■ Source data
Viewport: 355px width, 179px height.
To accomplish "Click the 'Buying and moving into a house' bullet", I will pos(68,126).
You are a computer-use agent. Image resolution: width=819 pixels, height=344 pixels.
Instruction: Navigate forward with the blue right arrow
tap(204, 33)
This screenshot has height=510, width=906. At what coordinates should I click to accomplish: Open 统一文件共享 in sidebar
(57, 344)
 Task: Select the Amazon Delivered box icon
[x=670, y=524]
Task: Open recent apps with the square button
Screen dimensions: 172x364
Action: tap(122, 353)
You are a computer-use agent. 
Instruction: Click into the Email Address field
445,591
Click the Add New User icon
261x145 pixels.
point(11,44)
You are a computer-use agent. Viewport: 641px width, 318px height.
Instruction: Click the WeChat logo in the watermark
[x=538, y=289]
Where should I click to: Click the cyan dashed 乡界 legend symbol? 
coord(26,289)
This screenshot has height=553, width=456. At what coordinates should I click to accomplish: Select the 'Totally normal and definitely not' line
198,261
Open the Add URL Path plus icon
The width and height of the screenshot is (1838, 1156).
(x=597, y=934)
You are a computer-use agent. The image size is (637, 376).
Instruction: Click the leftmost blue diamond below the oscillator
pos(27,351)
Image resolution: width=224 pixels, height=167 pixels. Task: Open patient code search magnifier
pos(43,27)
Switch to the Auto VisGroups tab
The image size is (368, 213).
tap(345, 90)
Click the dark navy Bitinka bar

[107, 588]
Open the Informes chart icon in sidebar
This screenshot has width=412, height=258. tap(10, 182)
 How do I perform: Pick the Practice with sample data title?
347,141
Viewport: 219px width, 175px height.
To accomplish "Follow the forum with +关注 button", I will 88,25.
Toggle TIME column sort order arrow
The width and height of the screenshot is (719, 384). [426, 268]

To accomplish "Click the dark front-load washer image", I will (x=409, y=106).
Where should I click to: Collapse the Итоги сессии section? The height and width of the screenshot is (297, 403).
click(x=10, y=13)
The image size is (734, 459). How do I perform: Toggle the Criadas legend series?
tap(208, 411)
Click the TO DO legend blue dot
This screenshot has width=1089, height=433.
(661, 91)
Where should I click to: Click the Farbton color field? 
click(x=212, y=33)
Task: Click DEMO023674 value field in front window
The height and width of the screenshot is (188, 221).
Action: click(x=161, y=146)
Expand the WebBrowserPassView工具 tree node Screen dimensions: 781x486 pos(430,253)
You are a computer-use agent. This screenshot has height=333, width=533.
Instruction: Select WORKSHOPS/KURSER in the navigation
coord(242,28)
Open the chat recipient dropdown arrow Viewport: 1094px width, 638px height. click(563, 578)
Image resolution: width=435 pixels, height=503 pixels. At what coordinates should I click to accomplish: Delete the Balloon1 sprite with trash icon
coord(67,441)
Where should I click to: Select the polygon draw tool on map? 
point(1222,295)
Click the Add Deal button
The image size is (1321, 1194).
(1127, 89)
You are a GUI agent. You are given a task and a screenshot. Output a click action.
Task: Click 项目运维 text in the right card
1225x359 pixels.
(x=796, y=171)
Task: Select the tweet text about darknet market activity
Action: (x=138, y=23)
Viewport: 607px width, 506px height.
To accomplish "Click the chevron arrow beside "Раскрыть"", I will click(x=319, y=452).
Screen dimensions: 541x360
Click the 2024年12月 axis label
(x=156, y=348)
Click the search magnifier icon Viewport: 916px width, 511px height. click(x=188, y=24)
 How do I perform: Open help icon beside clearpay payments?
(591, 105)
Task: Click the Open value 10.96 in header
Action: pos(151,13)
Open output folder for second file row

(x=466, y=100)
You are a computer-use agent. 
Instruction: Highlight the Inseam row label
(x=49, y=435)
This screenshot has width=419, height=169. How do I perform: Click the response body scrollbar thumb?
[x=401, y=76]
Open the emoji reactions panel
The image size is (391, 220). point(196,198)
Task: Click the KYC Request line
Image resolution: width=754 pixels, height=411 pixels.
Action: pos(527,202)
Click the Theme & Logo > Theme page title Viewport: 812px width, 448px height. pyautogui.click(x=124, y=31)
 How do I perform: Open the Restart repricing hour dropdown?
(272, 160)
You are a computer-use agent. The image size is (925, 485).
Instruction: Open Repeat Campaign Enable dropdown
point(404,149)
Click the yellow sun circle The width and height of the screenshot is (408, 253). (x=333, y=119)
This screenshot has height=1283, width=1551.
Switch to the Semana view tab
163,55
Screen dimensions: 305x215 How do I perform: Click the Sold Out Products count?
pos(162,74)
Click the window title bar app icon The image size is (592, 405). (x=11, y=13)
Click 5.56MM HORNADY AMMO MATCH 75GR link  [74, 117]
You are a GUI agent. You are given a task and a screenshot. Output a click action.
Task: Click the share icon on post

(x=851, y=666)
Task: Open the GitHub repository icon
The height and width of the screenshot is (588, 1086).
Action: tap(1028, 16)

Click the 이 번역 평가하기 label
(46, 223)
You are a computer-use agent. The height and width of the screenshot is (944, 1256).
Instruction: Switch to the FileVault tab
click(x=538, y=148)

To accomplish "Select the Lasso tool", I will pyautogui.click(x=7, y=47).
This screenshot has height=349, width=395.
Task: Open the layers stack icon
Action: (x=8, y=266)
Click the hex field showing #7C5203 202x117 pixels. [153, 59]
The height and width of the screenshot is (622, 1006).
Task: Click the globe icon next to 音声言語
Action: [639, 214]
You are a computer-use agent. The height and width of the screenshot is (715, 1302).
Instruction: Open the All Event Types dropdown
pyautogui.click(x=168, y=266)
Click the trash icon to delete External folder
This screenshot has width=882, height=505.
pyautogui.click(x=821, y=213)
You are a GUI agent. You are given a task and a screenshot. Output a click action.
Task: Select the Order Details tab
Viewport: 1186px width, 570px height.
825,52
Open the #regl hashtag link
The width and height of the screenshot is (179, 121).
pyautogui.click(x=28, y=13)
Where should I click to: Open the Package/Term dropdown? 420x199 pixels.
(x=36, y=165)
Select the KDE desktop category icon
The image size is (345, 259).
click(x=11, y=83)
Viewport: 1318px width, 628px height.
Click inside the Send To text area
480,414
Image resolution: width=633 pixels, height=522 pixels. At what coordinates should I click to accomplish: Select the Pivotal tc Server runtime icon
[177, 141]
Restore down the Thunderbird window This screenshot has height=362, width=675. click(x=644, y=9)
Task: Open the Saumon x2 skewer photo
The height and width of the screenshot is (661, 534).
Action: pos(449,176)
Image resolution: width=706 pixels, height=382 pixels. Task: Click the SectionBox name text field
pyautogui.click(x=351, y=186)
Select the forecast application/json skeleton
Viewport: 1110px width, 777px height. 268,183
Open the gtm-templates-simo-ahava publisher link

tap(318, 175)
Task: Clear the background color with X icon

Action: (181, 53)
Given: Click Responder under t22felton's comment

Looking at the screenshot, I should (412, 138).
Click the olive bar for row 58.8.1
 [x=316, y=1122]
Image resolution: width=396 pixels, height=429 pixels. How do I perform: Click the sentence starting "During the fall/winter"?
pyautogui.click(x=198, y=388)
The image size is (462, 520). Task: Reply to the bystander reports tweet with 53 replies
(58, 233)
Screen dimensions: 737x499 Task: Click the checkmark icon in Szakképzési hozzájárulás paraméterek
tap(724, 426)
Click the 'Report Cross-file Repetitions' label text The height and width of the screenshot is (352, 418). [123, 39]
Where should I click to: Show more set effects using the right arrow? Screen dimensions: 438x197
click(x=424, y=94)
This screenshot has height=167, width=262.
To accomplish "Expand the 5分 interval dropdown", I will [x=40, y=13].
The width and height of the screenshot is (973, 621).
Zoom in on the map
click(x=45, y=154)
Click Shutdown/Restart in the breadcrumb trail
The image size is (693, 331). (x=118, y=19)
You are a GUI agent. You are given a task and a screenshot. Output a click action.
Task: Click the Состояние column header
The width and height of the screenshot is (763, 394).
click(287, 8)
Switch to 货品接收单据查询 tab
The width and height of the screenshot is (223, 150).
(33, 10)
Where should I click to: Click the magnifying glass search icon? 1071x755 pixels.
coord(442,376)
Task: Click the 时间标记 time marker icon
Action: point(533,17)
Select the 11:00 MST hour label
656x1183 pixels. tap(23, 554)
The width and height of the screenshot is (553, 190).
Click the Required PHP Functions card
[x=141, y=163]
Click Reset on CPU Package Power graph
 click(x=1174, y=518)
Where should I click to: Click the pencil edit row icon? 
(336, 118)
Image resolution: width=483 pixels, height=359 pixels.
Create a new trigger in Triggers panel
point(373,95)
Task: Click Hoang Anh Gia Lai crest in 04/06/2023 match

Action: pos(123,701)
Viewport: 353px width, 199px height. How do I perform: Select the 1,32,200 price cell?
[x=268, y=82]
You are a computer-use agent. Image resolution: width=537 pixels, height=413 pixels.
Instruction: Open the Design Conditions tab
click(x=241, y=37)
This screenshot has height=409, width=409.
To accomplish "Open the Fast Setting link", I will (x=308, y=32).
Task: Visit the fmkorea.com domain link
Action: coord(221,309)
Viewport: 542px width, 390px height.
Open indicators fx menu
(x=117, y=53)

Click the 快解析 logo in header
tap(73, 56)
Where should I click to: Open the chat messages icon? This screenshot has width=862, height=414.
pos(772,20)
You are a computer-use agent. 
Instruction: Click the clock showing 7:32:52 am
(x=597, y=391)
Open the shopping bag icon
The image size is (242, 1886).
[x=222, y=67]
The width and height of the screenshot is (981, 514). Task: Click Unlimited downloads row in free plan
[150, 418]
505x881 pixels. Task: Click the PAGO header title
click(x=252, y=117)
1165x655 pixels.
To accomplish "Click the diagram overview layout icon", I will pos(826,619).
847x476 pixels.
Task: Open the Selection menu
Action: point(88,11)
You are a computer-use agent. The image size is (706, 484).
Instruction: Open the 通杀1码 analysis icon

■ Try it
Gather every line from the entries above where the word "Expand" appears, and copy them.

■ Reply to the exercise
Expand the WebBrowserPassView工具 tree node Screen dimensions: 781x486 pos(430,253)
To accomplish "Expand the 5分 interval dropdown", I will [x=40, y=13].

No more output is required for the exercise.